The roman à clef (or as it is sometimes called when it happens in the cinema, the film à clef) has been a part of movie-making from the earliest days. One that springs to mind from long ago is 1931's The Miracle Woman, a version of female evangelist Aimee Semple McPherson's life, that starred Barbara Stanwyck. Harold Robbin's novel based on the killing of Lana Turner's gangster boyfriend became Where Love Has Gone (1964) while his take on Howard Hughes provided us with The Carpetbaggers that same year. Jacqueline Susann's fill-in-the-real-names book about drugs and sex in show business gave us the immortal Valley of the Dolls (1967.) In case you haven't noticed, often times these pseudo-stories inspired by fact yield some deliciously trashy and hooty motion pictures! One of the most blatant examples of a film à clef is today's featured movie, The Greek Tycoon, released in 1978.
There can be no mistake from the portraiture (not to mention text) on the movie's poster just who this project is portraying. Yet the makers were careful to (very slightly!) adjust the names and situations in order to avoid a lawsuit launched from the considerable power of either the Kennedys or what was left of the Onassis family. The result is a truly bizarre concoction in which scene after scene plays out much like what happened with Aristotle Onassis and Jacqueline Kennedy and their families, yet tweaked just enough that it provides a weird distortion of the scenarios at hand.

PROMPT 1:
According to the film à clef passage, in what year was The Greek Tycoon released?
PROMPT 2:
Carry the film à clef passage forward from its last sentence, keeping its tone.
The rows below have nothing to do with the film à clef passage.

DATA SECTION:

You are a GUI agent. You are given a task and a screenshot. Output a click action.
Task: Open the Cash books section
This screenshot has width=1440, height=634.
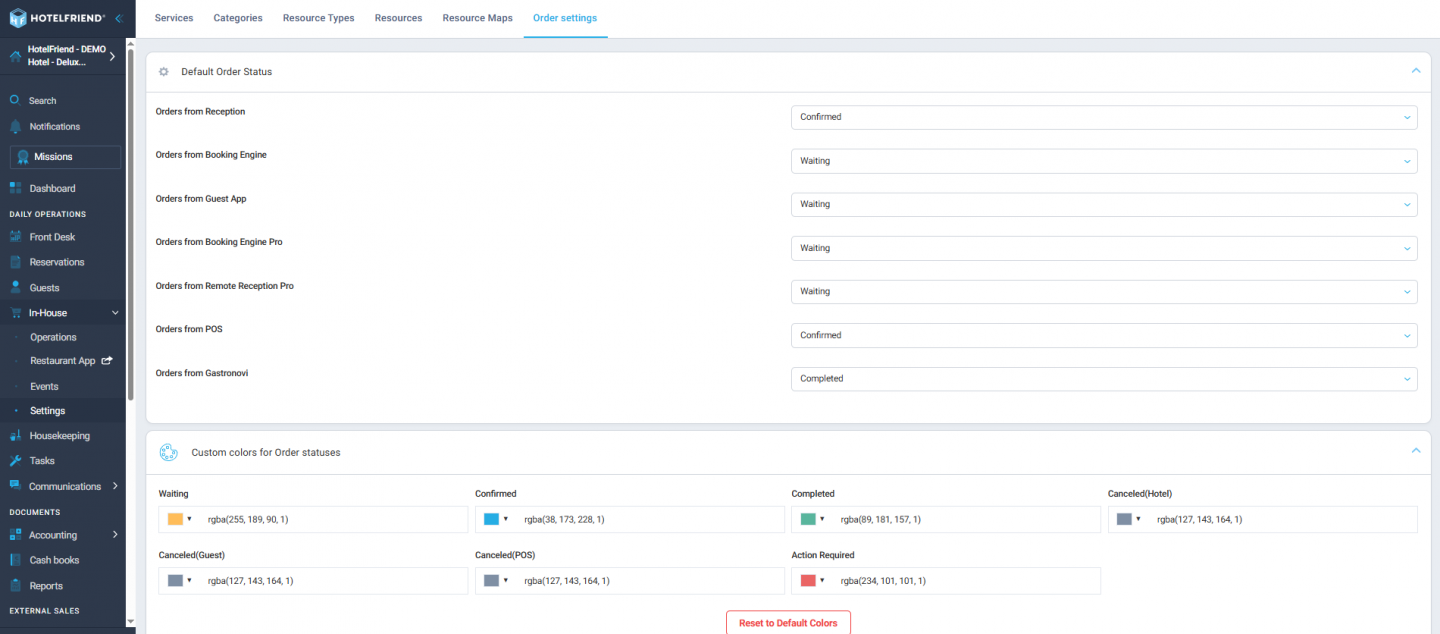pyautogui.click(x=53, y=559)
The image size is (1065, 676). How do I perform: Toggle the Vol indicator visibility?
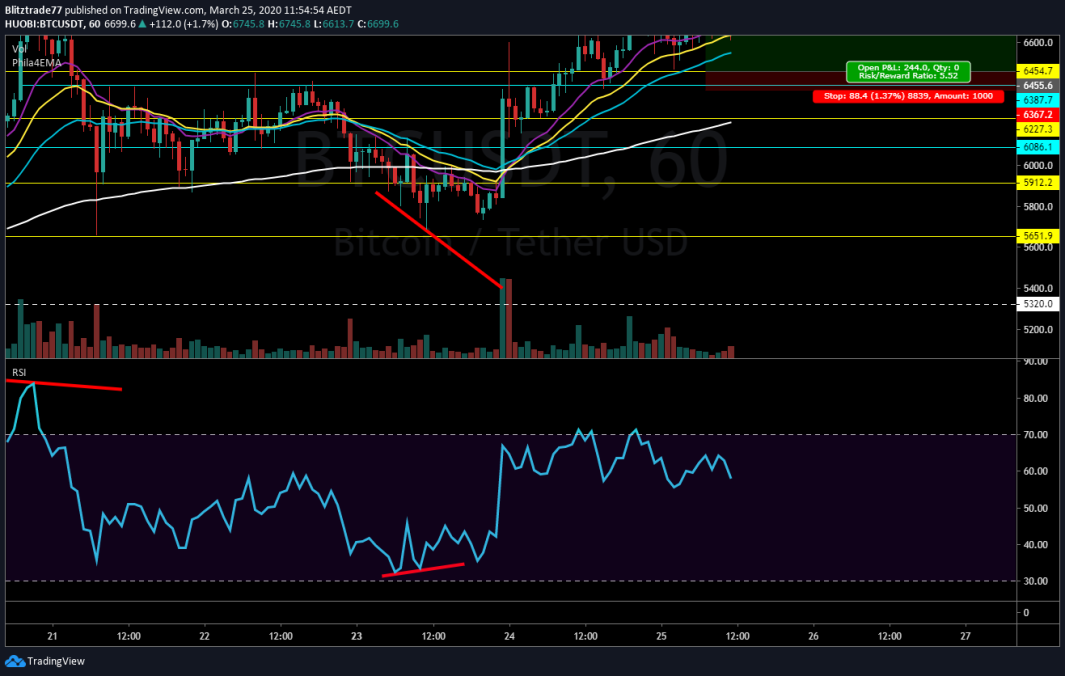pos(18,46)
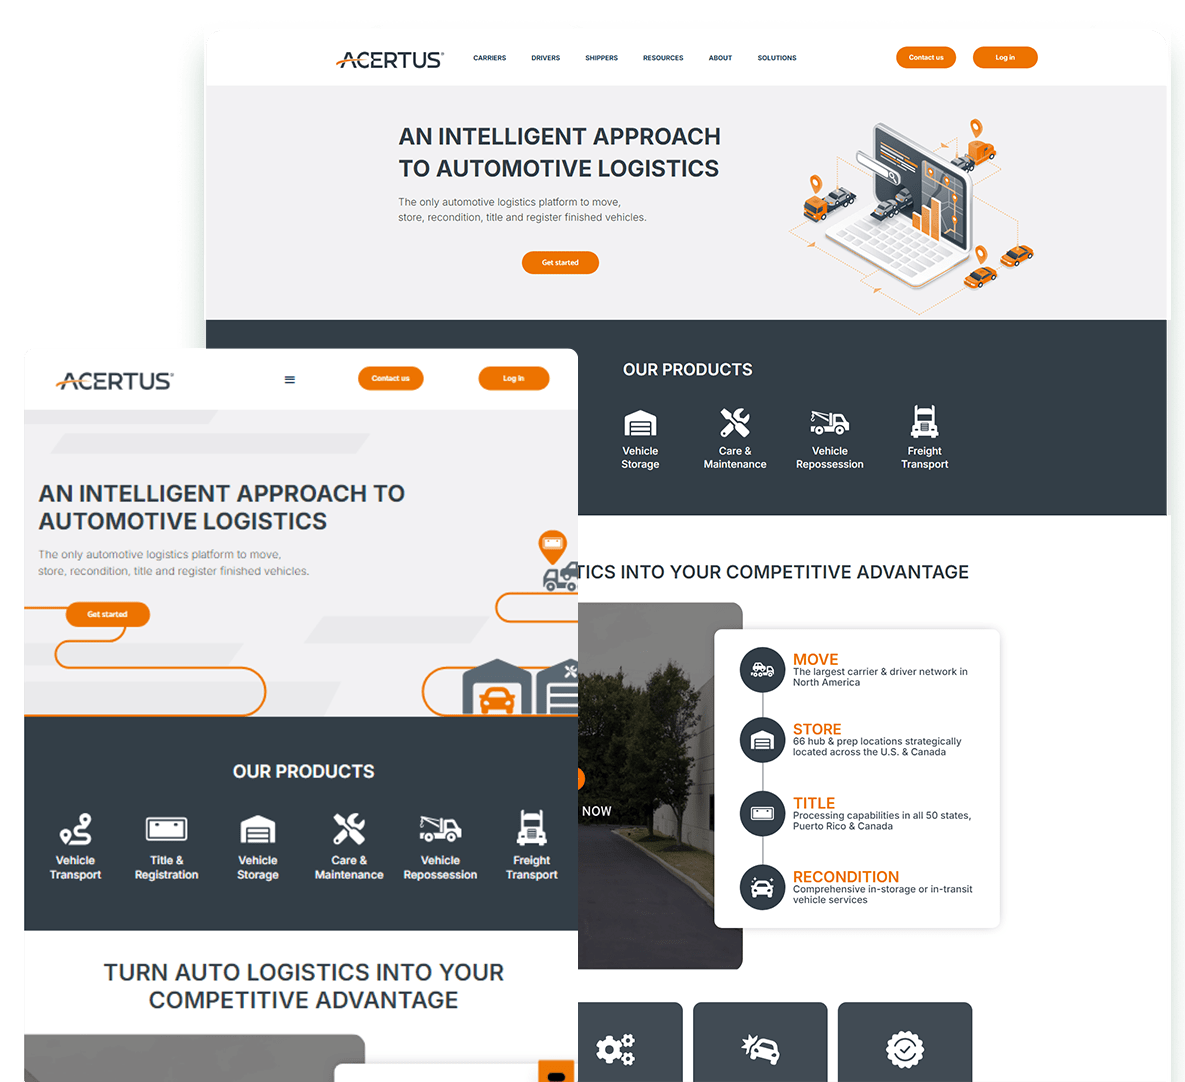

EXPECTED ANSWER 1:
1978

EXPECTED ANSWER 2:
We first meet billionaire “Theo Tomasis” (Anthony Quinn) while onboard one of his whaling vessels which is operating illegally. As the authorities close in for arrest and seizure, Quinn springs on them the fact that his ship is actually Japanese-owned (the sale having taken place moments beforehand!), which extricates him from any wrongdoing. This is a conglomeration of similar situations the real Onassis had been involved in when he sailed his own ships under a Panamanian flag to avoid taxes and later sold his whalers to the Japanese.
Next, we see Quinn descend upon his luxurious estate in which female after female rushes to him in practical ecstasy at the sight of him (one of them being Lucy Gutteridge in her film debut.) We know that he is wealthy beyond all reason because at the buffet table of his lawn party, there is a towering stack of deli meat, punctured every so often by a cherry tomato on a stick! This was a first for me, but maybe I don't get out enough.
We meet members of Quinn's family here, including his brother “Spyros” (Raf Vallone, whose own wife throws herself at Quinn, too!), his wife “Simi“ (Camilla Sparv) and his son “Nico” (Edward Albert.) Ari Onassis didn't have a brother, but he did have a frenemy named Stavros Niarchos who is represented in the form of Vallone in this piece.
Sparv is strenuously coiffed and made up to resemble Tina Onassis as much as possible. Albert represents Alexander Onassis, though, unlike real life, there is no daughter (Christina Onassis) in sight.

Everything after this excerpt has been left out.